I am reluctant to equate queer artist with queer art. In part, that equation removes agency from other artists of queer identities to control how their work is viewed. Many artists are rightfully trepidatious of or resistant to their work being consumed primarily through the lens of their identities—woman composer, Black painter, trans playwright, etc. In the hands of those who commission, program, and fund artistic endeavors, identity markers are often assigned to art and artists as a means of meeting an unofficial (or official) quota and/or limiting the responsibility of a producing body to one “diversity offering”—like a major symphony orchestra programing one concert of women composers within a season of concerts featuring only men composers.
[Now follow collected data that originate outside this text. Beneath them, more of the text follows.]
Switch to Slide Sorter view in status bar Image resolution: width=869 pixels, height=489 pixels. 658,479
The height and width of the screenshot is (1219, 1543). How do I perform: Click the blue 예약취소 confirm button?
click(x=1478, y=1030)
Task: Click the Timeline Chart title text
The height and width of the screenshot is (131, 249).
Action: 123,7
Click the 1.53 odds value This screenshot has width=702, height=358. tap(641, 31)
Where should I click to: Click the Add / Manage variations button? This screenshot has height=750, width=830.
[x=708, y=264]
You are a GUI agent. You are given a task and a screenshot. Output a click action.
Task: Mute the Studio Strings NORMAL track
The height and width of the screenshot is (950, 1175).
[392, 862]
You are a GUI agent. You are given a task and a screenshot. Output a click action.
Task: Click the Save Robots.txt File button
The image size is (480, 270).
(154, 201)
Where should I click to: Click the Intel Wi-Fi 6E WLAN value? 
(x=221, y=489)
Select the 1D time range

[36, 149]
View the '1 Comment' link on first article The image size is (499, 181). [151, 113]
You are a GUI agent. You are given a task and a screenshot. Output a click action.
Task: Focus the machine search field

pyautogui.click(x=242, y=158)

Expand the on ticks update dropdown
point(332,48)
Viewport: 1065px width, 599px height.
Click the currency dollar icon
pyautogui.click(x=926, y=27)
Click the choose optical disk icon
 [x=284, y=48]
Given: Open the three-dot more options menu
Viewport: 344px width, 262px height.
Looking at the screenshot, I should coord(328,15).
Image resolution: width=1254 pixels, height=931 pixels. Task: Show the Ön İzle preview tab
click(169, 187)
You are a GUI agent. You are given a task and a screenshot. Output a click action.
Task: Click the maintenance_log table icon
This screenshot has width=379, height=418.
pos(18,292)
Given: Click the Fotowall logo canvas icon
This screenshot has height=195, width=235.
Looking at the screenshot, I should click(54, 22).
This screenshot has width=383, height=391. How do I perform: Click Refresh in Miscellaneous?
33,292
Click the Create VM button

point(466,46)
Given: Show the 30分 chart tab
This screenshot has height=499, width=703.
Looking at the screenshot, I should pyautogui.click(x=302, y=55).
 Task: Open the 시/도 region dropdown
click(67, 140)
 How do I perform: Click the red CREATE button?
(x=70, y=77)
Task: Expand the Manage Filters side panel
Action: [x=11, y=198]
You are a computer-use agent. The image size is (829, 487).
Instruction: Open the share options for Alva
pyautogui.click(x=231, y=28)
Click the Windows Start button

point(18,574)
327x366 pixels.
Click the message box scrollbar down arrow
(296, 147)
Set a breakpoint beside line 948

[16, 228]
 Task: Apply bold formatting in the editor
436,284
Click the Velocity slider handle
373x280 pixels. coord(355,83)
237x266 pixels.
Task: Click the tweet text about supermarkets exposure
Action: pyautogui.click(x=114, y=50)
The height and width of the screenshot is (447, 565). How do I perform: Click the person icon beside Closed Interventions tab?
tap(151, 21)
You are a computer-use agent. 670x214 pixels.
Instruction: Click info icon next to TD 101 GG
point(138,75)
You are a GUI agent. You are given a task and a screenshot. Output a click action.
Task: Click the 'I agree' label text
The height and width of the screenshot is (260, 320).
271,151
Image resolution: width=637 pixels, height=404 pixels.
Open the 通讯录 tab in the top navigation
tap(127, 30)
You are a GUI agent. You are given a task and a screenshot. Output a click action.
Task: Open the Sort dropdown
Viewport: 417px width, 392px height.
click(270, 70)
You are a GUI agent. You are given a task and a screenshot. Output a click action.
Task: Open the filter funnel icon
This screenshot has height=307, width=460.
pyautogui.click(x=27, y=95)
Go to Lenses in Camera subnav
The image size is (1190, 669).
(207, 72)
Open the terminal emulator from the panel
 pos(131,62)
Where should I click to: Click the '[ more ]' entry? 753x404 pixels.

At its most cruel, this can be used—sometimes even intentionally—to imply that work by artists within the same field who are not straight, white men should be evaluated by different standards in order to be found valuable.
If part of my reluctance is in defence of artists of queer identities, then the other part is in defence of the art. I hold that there is something that can make art in-itself queer. Reducing queer art to simply any art made by a queer person removes the power from the art itself to be queer. It also presumes that art is merely an extension of the authorial artist. My search to define queer art has invariably led me back to the philosophical quandary of defining art itself. That’s a loaded statement, to say the least. For now, I’m comfortable to walk it back a bit and focus on what constitutes a work of art—not what defines a work as art, we’ll just take that for granted.
My current process for defining a work of art is in two (broad) steps. The first step, which relies heavily on the work of Cray and Matheson’s “A Return to Musical Idealism” and Parrott’s “The Look of Another Mind,” takes a work of art as employing a manifestation to allow an audience to come to an understanding of an idea held by the creator. For example, a musical score is a manifestation which allows the performer to come to an understanding of an idea held by a composer, in turn the performance is a manifestation which allows the viewer to come to an understanding of an idea held by the performer. So, which then is the work of art, the score or the performance?
Here’s where we get to my second step, which relies heavily on the jumbled bits of Foucault’s biopower and Latour’s Actor Network Theory that I can remember from my doctoral musicology seminar. The work of art is the entire network of people, objects, and actions which create and distribute the manifestations. For something as monumental as opera, this network is unfathomably large, constiting not just of the composer and librettist, but each artist involved in any capacity in any production that has ever happened, as well as every non-human object—scores, scripts, costumes, props, theaters, advertisements, reviews, HD broadcasts, etc.—which has ever made up any production along with the artists. The idea of “a production” being a thing-in-itself is its own node in this ever expanding network.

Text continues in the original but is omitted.